Dames en heren, behalve verbetering van de infrastructuur zijn er nog andere manieren om de samenwerking en aansluiting te bevorderen. Wij hebben ons oor te luisteren gelegd bij gemeenten en professionals in de frontlinie: welke knelpunten staan een effectieve aanpak van overlast en criminaliteit door jongeren nu nog in de weg? Opvallend vaak wordt dan genoemd: de overgang tussen het jeugdstrafrecht en het volwassenenstrafrecht. Die wordt als te rigide ervaren.

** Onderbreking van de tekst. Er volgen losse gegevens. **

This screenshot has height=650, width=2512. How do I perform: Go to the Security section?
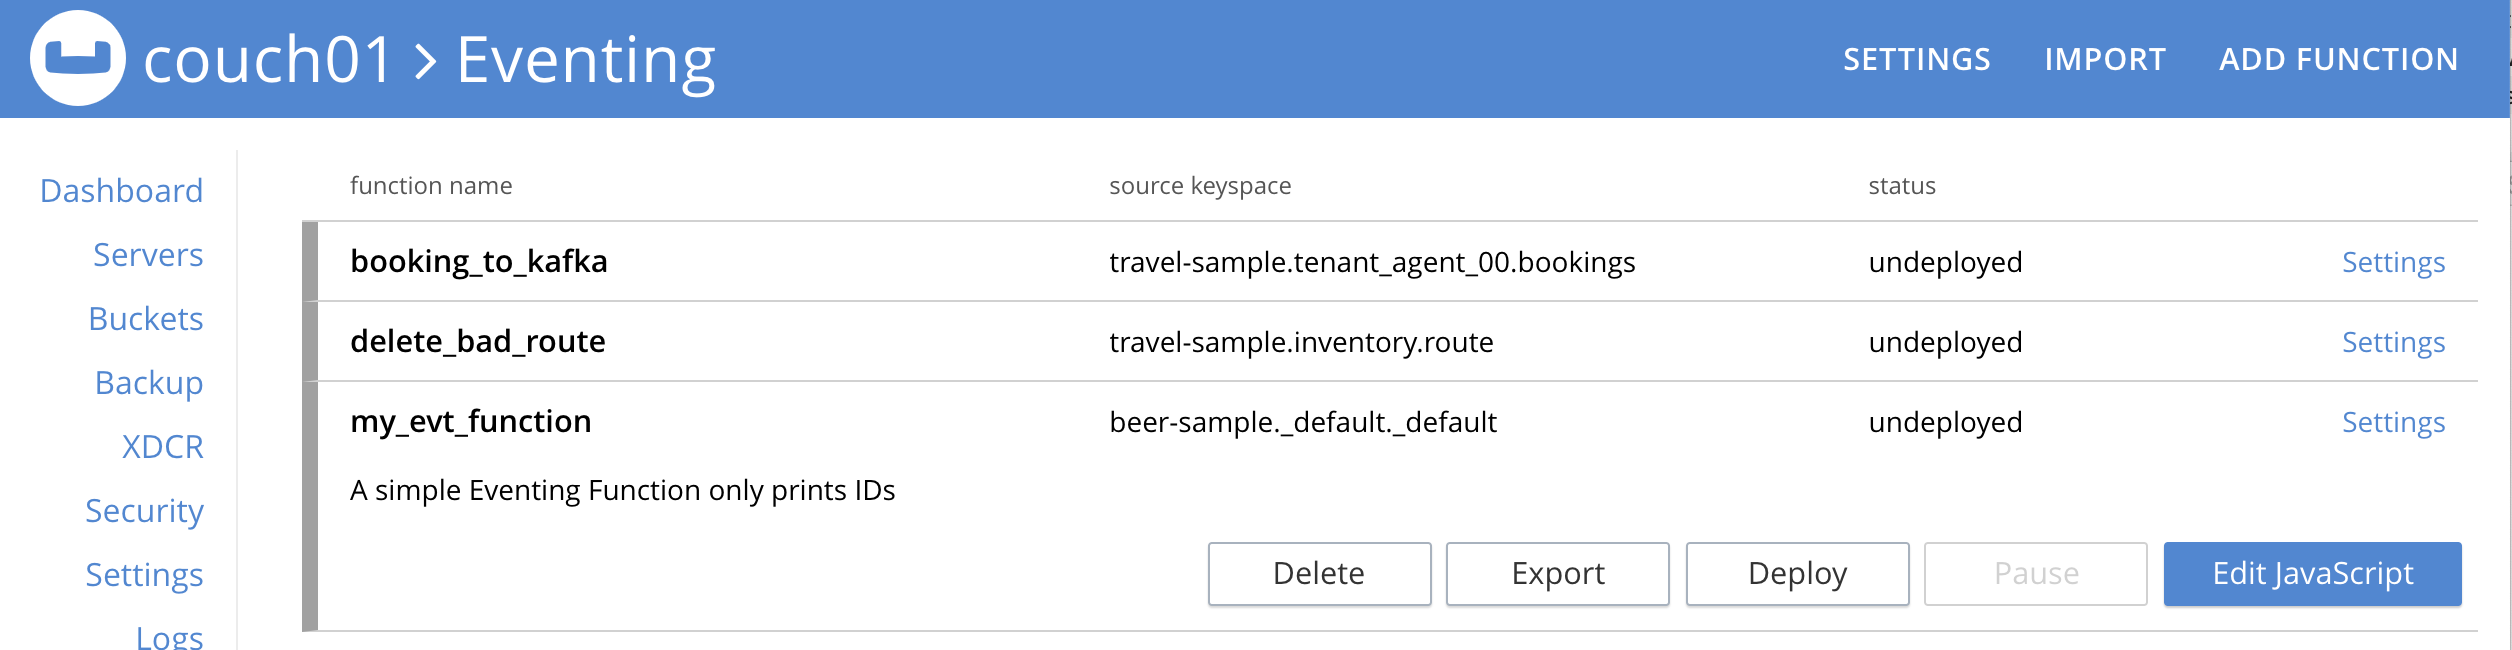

Wel, de belemmeringen die zich daarbij voordoen, gaan we voor u wegnemen. Dat doen we door invoering van een speciaal adolescentenstrafrecht, voor 15- tot 23-jarigen. Binnen de groep adolescenten zijn veel overeenkomsten als het gaat om strafbaar gedrag en de zorgbehoefte. In het gemeentelijke beleid wordt deze groep meestal als één groep benaderd. Er komt nu een vloeiende overgang tussen het jeugdstrafrecht en het volwassenenstrafrecht. Veel jongeren hebben al een voorgeschiedenis in het jeugdstrafrecht. De beschikbare informatie kan bij 18-plussers beter worden benut.
De invoering van het adolectenstrafrecht zal tot gevolg hebben dat 15- tot 18-jarigen, waar nodig, steviger worden aangepakt. En bij 18- tot 23-jarigen beter rekening wordt gehouden met hun voorgeschiedenis en ontwikkelingsniveau.
Het adolescentenstrafrecht leidt ook tot een vloeiender overgang tussen jeugdreclassering en volwassenenreclassering. Dat maakt een betere begeleiding ‘op maat’ mogelijk, afgestemd op de specifieke problematiek van de jeugdige.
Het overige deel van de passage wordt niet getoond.